Oyedele proposes special commercial tribunal to boost investor confidence, attract investment

The finance minister says resolving commercial disputes more quickly is essential to improving investor confidence, deepening Nigeria’s capital market and attracting long-term investment.

The Minister of Finance and Coordinating Minister of the Economy, Taiwo Oyedele, has proposed the establishment of a specialised Commercial Dispute Resolution Tribunal to speed up the resolution of business disputes, saying prolonged litigation continues to discourage investment and undermine confidence in Nigeria’s economy.

The conference, themed “The Nigerian Capital Market as a Catalyst for Equitable and Inclusive Growth,” brought together policymakers, regulators, academics and market operators to discuss reforms aimed at strengthening Nigeria’s capital market.

Mr Oyedele said commercial disputes currently take an average of 15 years to pass through the High Court, Court of Appeal and Supreme Court, creating uncertainty for businesses and increasing the cost of investing in Nigeria.

He said the proposed tribunal would be staffed by judges and arbitrators with expertise in commercial, financial and capital market matters and would operate with digital case management systems and mandatory timelines to ensure quicker resolution of cases.

According to him, the specialised tribunal would complement existing investment protection mechanisms by providing businesses with a faster and more efficient process for resolving disputes.

“Virtually every financial instrument, whether bonds, syndicated loans, private placements or structured notes, is built on enforceable contracts,” he said, adding that effective contract enforcement is fundamental to the growth of the capital market.

Mr Oyedele also urged Nigerians to rethink their perception of public borrowing, arguing that debt should be assessed based on how borrowed funds are utilised rather than the amount borrowed.

“The relevant question is never simply how much debt there is. It is always debt for what, at what cost, against what return and repayable on what terms,” he noted.

He criticised the tendency to condemn every instance of government borrowing without considering whether the funds are financing projects capable of generating long-term economic returns.

According to him, governments and businesses that borrow to invest in productive assets yielding returns above the cost of capital are making rational financial decisions.

Mr Oyedele outlined what he described as the “seven laws of capital attraction,” arguing that investors prioritise policy consistency, strong institutions and the rule of law over generous tax incentives.

“Capital hates uncertainty more than taxation,” he said.

He attributed investor hesitation to policy reversals, regulatory inconsistencies, foreign exchange uncertainty and weak contract enforcement.

The minister said long-term investment is more likely to flow into countries with credible institutions, including an independent judiciary, a trusted central bank and an efficient public bureaucracy.

He also urged government officials, professionals and the media to improve communication around economic reforms, saying Nigeria often pays what he described as a “perception premium” because policy improvements are not effectively communicated to investors.

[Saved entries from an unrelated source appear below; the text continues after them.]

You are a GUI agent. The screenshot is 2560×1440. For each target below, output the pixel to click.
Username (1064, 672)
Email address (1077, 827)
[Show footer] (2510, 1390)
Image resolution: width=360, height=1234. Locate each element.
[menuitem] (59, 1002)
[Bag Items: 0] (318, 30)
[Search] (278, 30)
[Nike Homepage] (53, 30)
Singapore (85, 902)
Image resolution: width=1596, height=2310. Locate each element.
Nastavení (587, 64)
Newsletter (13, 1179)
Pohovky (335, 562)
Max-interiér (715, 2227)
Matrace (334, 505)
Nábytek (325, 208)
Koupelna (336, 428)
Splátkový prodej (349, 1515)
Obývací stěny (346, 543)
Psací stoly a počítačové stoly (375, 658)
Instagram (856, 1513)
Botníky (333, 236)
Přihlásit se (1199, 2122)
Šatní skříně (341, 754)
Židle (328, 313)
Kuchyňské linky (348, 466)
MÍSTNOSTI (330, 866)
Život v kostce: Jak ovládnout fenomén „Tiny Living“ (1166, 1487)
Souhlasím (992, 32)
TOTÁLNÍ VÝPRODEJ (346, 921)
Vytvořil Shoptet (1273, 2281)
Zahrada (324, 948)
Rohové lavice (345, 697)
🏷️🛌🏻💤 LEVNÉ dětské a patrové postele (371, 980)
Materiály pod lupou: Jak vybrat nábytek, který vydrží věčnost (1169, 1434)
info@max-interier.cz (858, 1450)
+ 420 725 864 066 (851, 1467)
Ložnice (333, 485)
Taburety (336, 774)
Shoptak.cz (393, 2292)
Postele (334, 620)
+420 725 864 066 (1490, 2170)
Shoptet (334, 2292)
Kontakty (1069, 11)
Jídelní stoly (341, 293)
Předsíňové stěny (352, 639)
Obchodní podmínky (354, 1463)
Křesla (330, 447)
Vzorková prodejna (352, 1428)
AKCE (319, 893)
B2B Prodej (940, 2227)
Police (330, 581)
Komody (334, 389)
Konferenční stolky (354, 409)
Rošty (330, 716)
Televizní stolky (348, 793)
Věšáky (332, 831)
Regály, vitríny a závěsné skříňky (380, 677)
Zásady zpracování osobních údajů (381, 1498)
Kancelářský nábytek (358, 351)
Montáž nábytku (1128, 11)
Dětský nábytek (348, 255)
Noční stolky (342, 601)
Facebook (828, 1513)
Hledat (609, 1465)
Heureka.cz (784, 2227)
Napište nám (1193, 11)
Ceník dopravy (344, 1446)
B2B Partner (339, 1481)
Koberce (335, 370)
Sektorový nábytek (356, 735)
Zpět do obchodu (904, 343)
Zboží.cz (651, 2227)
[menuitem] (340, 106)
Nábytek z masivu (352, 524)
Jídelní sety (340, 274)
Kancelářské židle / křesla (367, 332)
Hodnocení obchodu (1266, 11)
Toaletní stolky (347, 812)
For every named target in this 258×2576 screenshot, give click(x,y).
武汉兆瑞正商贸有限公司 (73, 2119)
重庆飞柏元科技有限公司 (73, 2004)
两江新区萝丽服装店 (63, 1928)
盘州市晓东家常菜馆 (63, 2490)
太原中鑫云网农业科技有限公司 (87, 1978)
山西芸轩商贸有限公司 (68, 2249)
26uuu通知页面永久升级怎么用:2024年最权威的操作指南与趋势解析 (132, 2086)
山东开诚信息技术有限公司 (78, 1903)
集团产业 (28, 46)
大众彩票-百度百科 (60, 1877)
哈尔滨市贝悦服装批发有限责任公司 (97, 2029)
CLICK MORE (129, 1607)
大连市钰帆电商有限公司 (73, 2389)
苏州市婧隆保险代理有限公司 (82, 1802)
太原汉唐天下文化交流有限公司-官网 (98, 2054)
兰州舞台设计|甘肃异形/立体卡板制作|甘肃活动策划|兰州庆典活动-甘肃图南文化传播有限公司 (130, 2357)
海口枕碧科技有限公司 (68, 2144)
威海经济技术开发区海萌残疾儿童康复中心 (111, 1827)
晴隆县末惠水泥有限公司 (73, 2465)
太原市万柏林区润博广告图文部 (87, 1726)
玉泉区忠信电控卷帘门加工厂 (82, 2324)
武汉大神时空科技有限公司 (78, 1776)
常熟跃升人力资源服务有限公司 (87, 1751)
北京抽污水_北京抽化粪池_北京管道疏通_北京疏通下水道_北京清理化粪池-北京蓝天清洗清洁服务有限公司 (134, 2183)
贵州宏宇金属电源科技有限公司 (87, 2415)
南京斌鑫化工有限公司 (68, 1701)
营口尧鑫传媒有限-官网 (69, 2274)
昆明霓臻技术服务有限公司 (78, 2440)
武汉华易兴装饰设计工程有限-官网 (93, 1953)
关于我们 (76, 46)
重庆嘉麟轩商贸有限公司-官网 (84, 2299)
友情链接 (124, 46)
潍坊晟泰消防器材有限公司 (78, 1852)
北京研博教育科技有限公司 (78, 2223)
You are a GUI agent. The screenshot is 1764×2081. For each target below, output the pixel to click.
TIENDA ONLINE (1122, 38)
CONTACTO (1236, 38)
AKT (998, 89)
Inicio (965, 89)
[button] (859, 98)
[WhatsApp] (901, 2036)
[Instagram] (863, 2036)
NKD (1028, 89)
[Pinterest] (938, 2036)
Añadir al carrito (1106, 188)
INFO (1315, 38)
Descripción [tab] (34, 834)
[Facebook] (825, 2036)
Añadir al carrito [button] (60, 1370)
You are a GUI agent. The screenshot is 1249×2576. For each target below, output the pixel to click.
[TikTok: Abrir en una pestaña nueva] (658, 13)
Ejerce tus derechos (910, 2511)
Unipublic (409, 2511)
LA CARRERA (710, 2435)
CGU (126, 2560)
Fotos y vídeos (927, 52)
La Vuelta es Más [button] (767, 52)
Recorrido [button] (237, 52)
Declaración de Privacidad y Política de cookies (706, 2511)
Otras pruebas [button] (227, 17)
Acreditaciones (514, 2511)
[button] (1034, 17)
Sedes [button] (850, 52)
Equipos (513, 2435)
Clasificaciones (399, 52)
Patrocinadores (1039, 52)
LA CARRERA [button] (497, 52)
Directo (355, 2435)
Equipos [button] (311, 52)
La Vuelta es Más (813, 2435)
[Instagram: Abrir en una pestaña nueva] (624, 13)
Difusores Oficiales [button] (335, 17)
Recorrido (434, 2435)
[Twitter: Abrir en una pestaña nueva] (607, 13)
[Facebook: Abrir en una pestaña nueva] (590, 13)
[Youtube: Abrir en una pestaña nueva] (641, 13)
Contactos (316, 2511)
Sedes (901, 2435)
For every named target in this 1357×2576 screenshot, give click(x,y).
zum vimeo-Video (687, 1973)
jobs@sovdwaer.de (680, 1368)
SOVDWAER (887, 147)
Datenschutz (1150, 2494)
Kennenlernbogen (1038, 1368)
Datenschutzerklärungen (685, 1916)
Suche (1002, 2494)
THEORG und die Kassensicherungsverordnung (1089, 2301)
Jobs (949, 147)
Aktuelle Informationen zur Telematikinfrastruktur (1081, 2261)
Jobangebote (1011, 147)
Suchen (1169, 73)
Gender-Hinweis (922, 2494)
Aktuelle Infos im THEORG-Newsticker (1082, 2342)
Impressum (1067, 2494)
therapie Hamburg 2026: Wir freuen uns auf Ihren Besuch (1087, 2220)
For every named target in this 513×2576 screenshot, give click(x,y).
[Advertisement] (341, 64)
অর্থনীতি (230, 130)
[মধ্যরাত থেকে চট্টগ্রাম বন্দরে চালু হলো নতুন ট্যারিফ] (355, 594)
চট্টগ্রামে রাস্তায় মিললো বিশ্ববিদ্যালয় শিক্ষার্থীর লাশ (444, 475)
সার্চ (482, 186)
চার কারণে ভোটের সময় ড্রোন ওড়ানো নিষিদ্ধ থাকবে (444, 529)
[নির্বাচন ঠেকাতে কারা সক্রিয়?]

Also speaking, the Director-General of the Securities and Exchange Commission (SEC), Emomotimi Agama, called for stronger collaboration between regulators and academics to support evidence-based policymaking.

Mr Agama said academic research provides an important foundation for effective regulation and helps ensure that policies remain responsive to developments in Nigeria’s financial markets.

“I have long believed that good regulation begins with good thinking. The policies we make at the Securities and Exchange Commission are only ever as strong as the evidence and the ideas that inform them,” he said.

He noted that the capital market is undergoing significant reforms following the enactment of the Investments and Securities Act, 2025, and the implementation of a new 10-year Capital Market Master Plan.

Mr Agama urged participants at the conference to produce practical recommendations capable of strengthening investor confidence and improving market operations.

In his remarks, the President of the Capital Market Academics of Nigeria, Uche Uwaleke, called for stronger collaboration between universities, regulators and financial institutions to improve research and policy development.

Mr Uwaleke said Nigeria has substantial academic and professional expertise but lacks a structured framework for connecting both sectors to address national economic challenges.

He urged the Federal Ministry of Education and the National Universities Commission (NUC) to recognise industry experience alongside academic publications in the appointment and promotion of lecturers in professionally oriented disciplines such as banking, finance, insurance, accounting and capital market studies.

He also recommended that universities recruit experienced retired professionals as adjunct lecturers and called on financial regulators to institutionalise sabbatical and research fellowship programmes for academics.

According to him, closer collaboration between academia and industry would strengthen policymaking, improve financial market regulation and support the long-term development of Nigeria’s capital market.